*Problem statement*: Rewrite all of the records below, replacing "GUI agent" with "interface agent" and keeping everything else the same. Omit the pictures from your answer.

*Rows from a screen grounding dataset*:
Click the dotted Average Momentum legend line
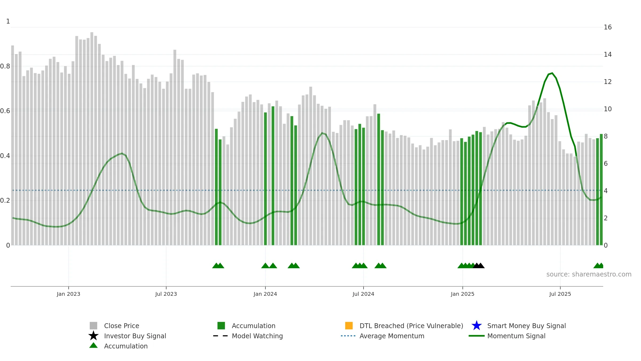The width and height of the screenshot is (641, 361). (x=348, y=336)
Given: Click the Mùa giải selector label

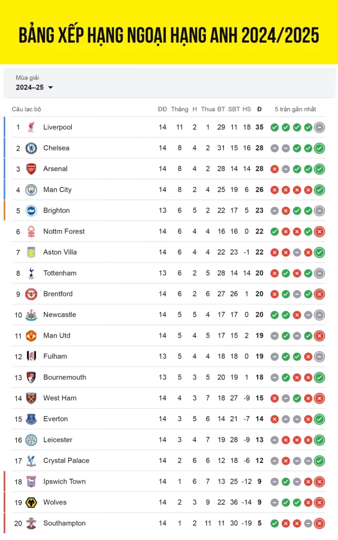Looking at the screenshot, I should [x=27, y=78].
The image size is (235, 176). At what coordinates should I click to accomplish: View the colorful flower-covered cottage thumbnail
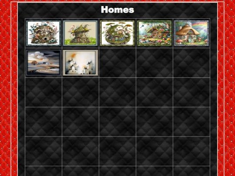[154, 33]
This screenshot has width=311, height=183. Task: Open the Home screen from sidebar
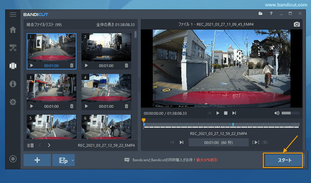click(13, 30)
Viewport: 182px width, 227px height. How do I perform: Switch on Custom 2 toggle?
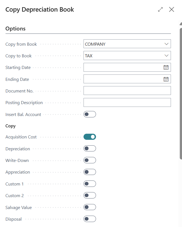[90, 195]
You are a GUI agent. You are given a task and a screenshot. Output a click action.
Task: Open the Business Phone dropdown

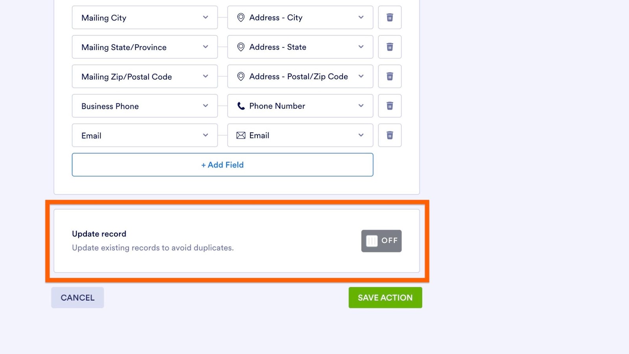tap(145, 106)
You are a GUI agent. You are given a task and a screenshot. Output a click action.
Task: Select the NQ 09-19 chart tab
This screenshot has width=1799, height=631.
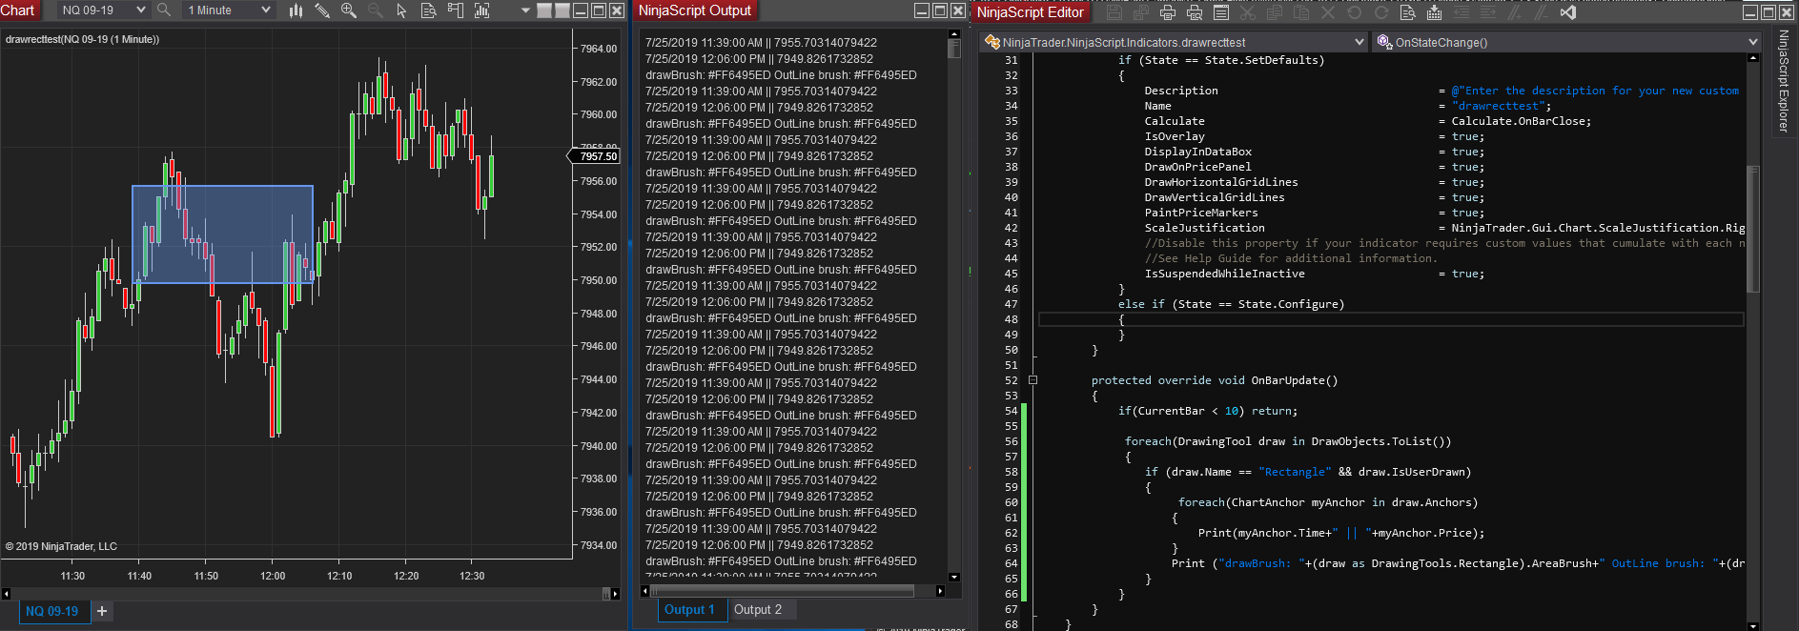click(x=52, y=611)
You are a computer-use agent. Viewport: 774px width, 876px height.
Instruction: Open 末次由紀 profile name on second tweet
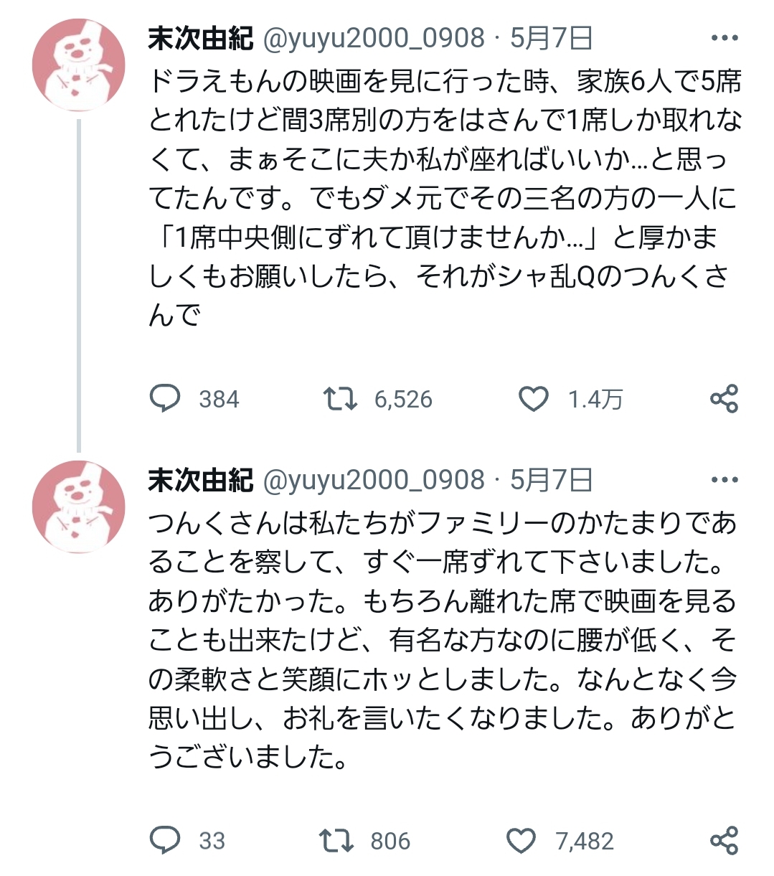pyautogui.click(x=201, y=480)
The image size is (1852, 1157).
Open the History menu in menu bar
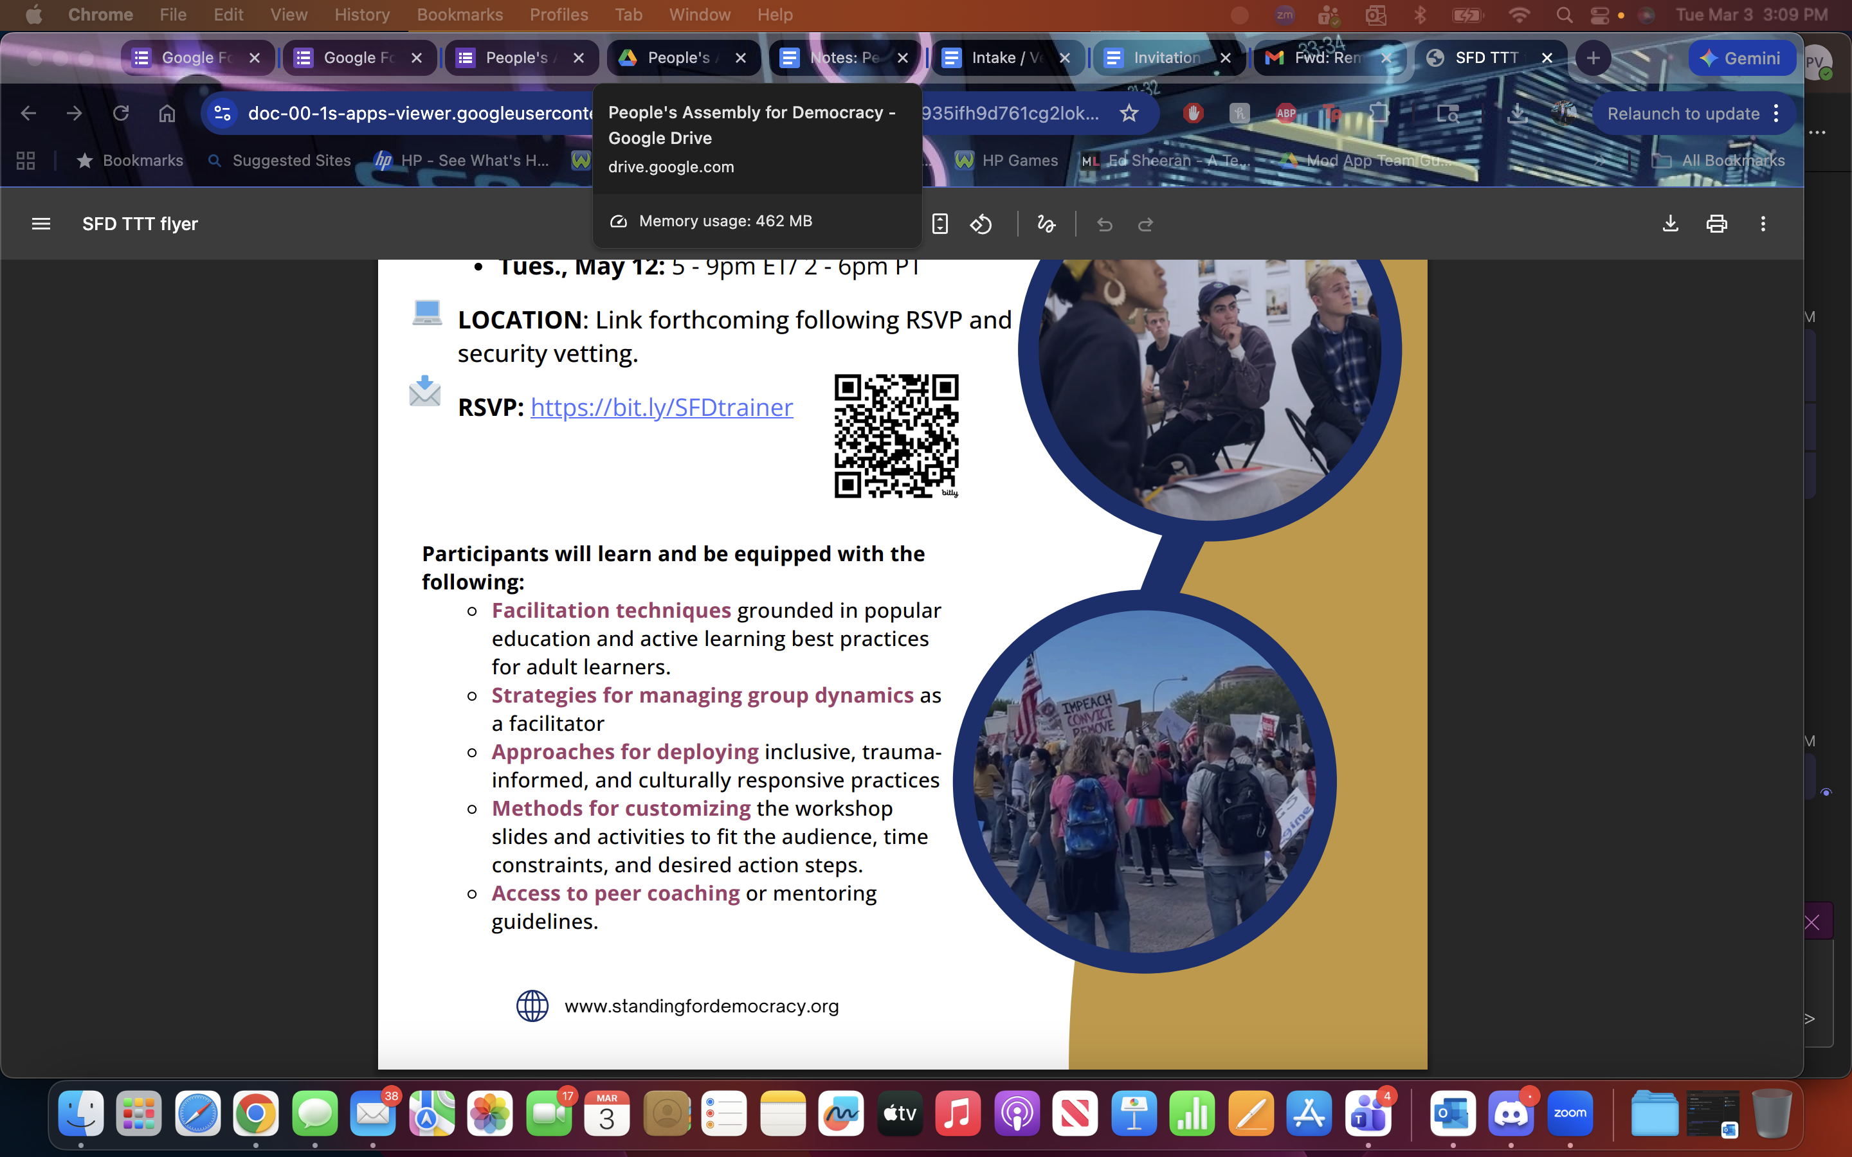361,15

*Solution to this task*:
Click the dotted Average Momentum legend line
The width and height of the screenshot is (641, 361). (x=348, y=336)
Given: Click the Mùa giải selector label

Looking at the screenshot, I should [x=27, y=78].
The image size is (235, 176). At what coordinates should I click to accomplish: View the colorful flower-covered cottage thumbnail
[154, 33]
This screenshot has width=311, height=183. Task: Open the Home screen from sidebar
click(13, 30)
Viewport: 182px width, 227px height. How do I perform: Switch on Custom 2 toggle?
[90, 195]
You are a interface agent. You are given a task and a screenshot. Output a click action.
Task: Open the Business Phone dropdown

tap(145, 106)
You are a interface agent. You are given a task and a screenshot. Output a click action.
Task: Select the NQ 09-19 chart tab
This screenshot has width=1799, height=631.
click(x=52, y=611)
You are a computer-use agent. Viewport: 774px width, 876px height.
Instruction: Open 末次由紀 profile name on second tweet
pyautogui.click(x=201, y=480)
The image size is (1852, 1157).
Open the History menu in menu bar
361,15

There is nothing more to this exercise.